The anti-civil rights records of Pickering and Wallace led to their rejection. It was noted by many senators that the Fifth Circuit, consisting of Texas, Mississippi, and Louisiana, served an area with the largest proportion of African Americans of all the circuits.
On inspection of his record, Judge Southwick seemed cut from the same cloth. Most notably, Judge Southwick had issued decisions in cases involving the rights of minorities, gays and lesbians, and workers and consumers, which raised profound doubt about his commitment to equal justice.
"Just like Pickering and Wallace before him, Southwick appears ready and willing to turn back the clock on fifty years of social justice progress in our nation," said People For the American Way President Ralph Neas.
Several aspects of his state court record tended to support this conclusion. In 1998, Southwick joined a ruling in an employment case that upheld a state employee appeals board's reinstatement, without any punishment of a white state employee who was fired for calling an African American co-worker a "good ole nigger." The lower court's decision upheld a hearing officer's order that compared the racial slur to the term "teacher's pet." The Mississippi Supreme Court unanimously reversed the decision.
In 2001, Judge Southwick joined a ruling that upheld a lower court decision to take an eight-year-old girl away from her mother and award custody to the father, who was not married to the mother, largely because the mother was living with another woman in a "lesbian home." Southwick joined a concurrence that suggested that sexual orientation is a choice and stated that an adult is not "relieved of the consequences of his or her choice" -- e.g., losing custody of one's child.
Judge Southwick also possessed a striking record of voting against injured workers and consumers in cases pitting their interests against those of business and insurance interests. In nearly 90 percent of split decisions in consumer and workers' rights cases, typically involving torts and workers' compensation, he voted against the injured party.

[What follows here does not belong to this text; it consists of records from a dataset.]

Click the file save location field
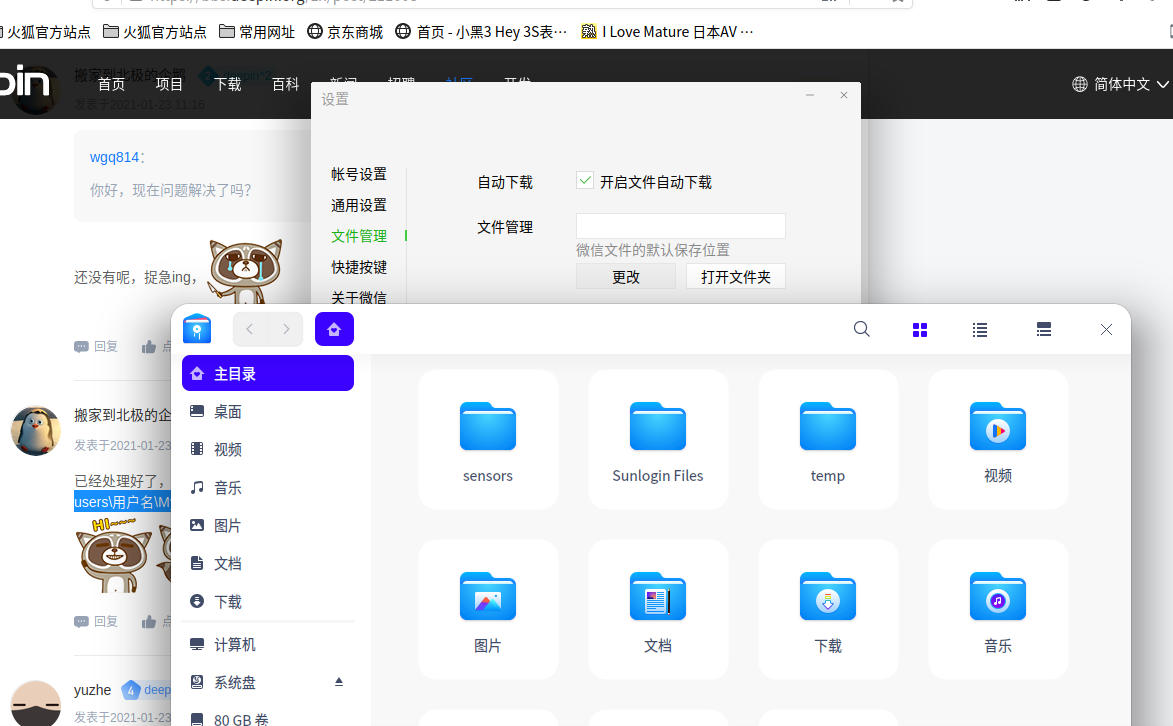Screen dimensions: 1173x726 point(681,226)
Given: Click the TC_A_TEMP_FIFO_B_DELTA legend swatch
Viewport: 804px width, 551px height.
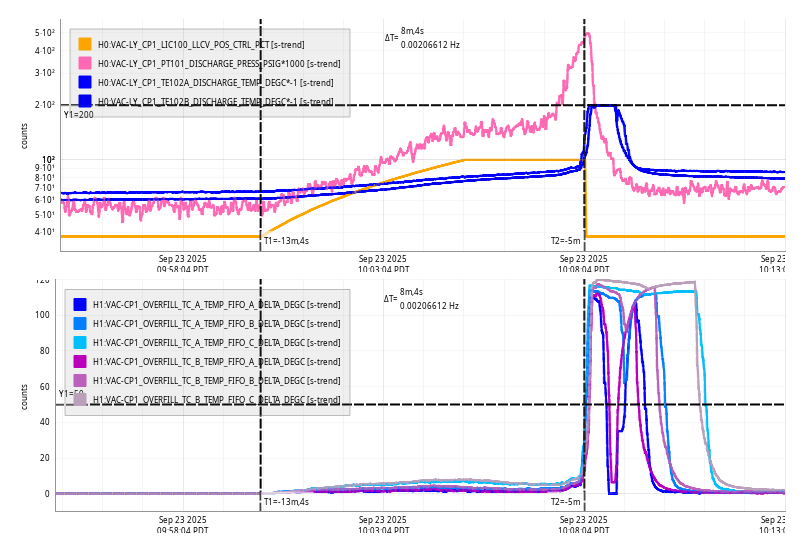Looking at the screenshot, I should pos(80,324).
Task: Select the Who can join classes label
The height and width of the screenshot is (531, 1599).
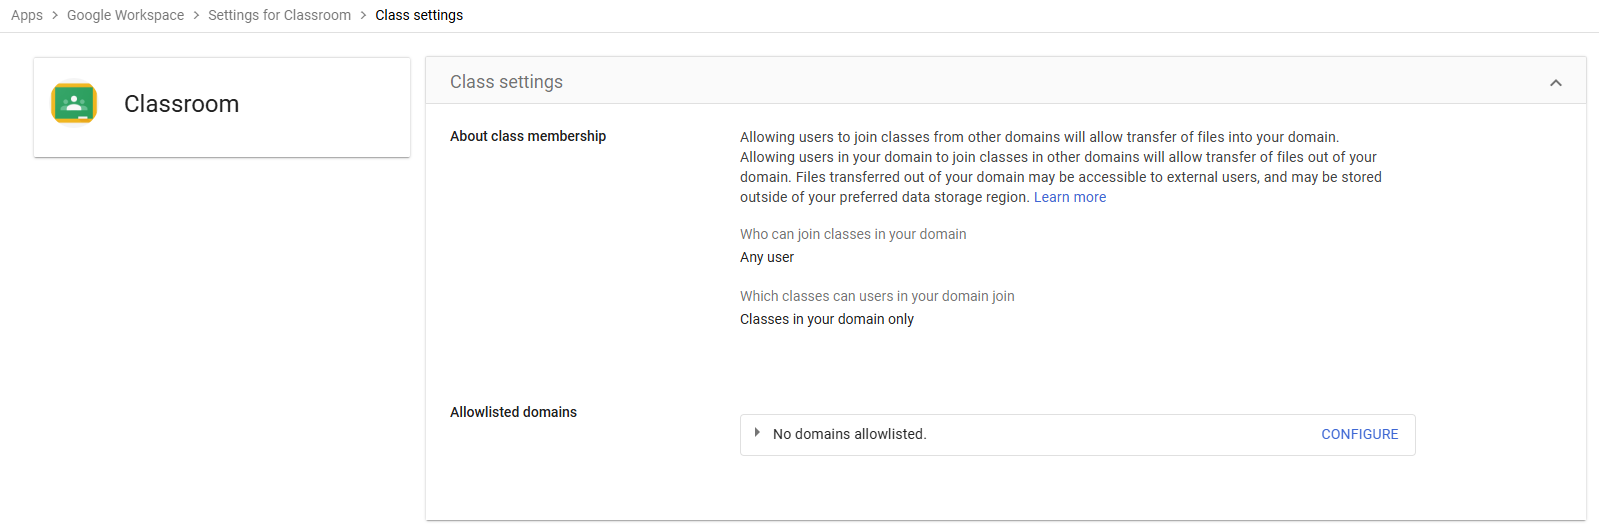Action: 853,234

In spite of this record, senators -- looking to Judge Southwick's personal qualities and placing hope in his assurances that he would be sensitive to racial injustice -- voted to confirm him and he was ultimately confirmed, after a filibuster effort narrowly failed, by a vote of 59-38.
In response to the vote, Leadership Conference on Civil Rights (LCCR) President and CEO Wade Henderson stated, "Judge Leslie Southwick's confirmation is a slap in the face to African Americans and people of good will."

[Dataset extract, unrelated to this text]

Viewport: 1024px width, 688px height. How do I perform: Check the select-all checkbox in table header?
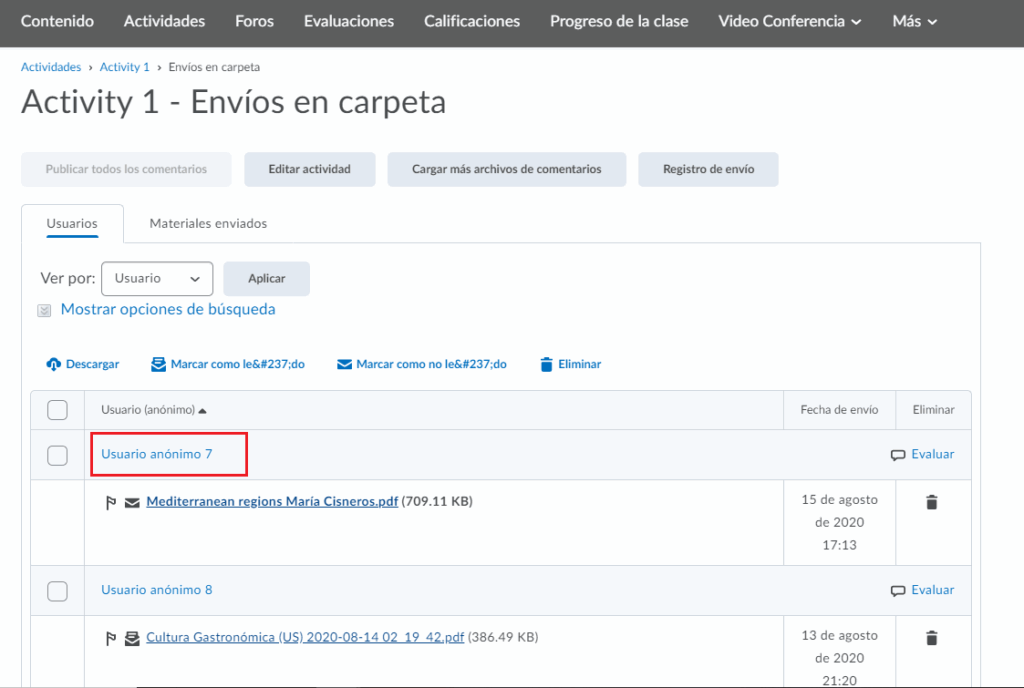(58, 410)
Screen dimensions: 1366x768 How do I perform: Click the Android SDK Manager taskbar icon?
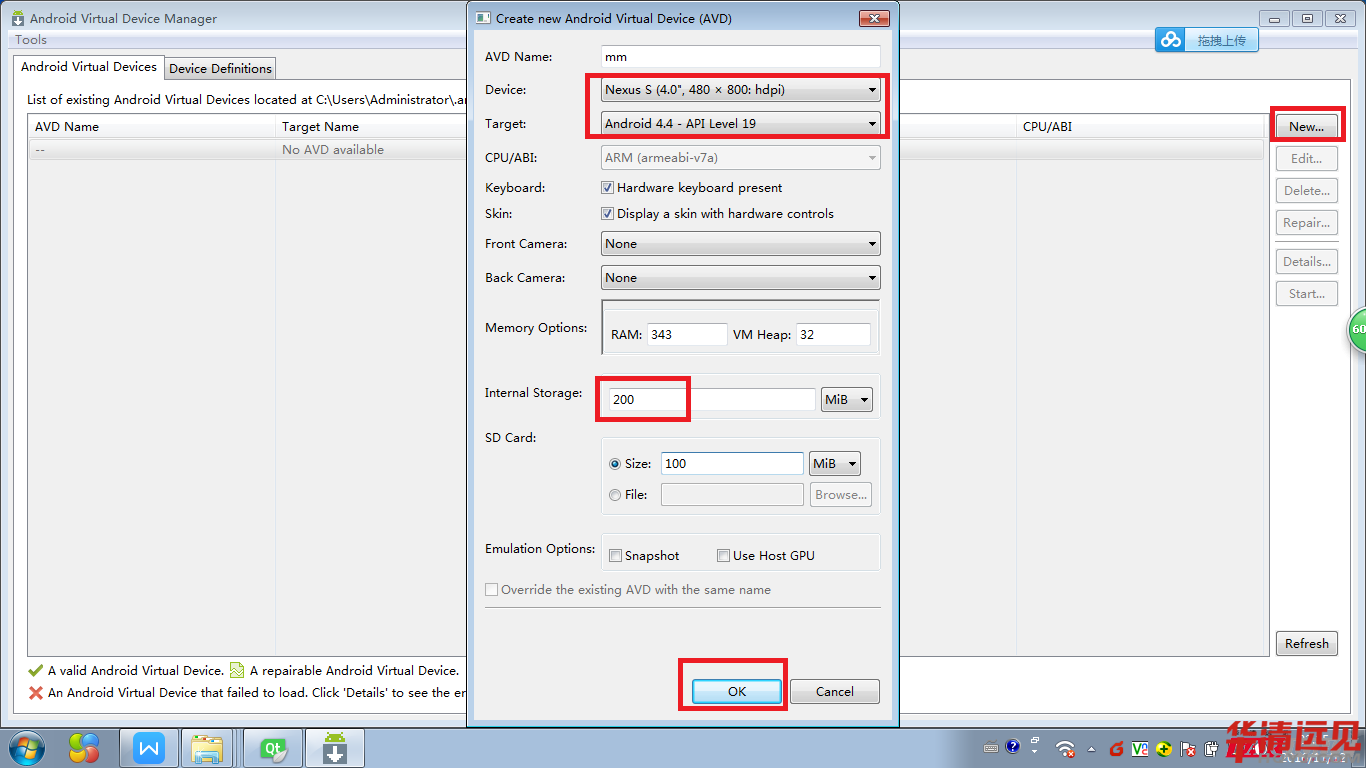coord(334,748)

On other courts of appeal nominations, President Bush refused to honor the longstanding practice of consulting with home state senators, even though Senate Judiciary Committee Chairman Patrick Leahy, D. Vt., had reinstituted the blue slip practice (rescinded by Republicans when they controlled the Senate as a means to facilitate President Bush's divisive nominees), which required that both home state senators consent to a nomination before it could move forward. Spurning moderation and efforts to find middle ground, the Bush administration proceeded unilaterally, in some cases without even giving the home state senators any advance notice of who the nominee would be.
An egregious case of the administration's thumbing its nose at the Senate was the nomination of Robert Getchell to the Fourth Circuit. Virginia Senators Jim Webb and John Warner, a Democrat and Republican respectively, had submitted a list of five recommended nominees for two Virginia Fourth Circuit seats. These included respected mainstream conservatives. These recommendations were ignored.
Executive Nominations
Attorney General Alberto Gonzales announced his resignation in late August 2007, and in September, President Bush nominated a federal judge, Michael Mukasey, to replace him. During Gonzales' tenure, Department of Justice priorities mandated by law and commanding broad public support, particularly civil rights enforcement, were neglected and subordinated to an agenda driven by political considerations. Meanwhile administration decisions that should have been made with the advice of an independent Attorney General, including decisions about the treatment of detainees, were instead ratified by political loyalists in the Department. Against this backdrop, the civil and human rights communities, while hopeful that Judge Mukasey would restore integrity to the Department, nonetheless urged careful scrutiny of the nomination.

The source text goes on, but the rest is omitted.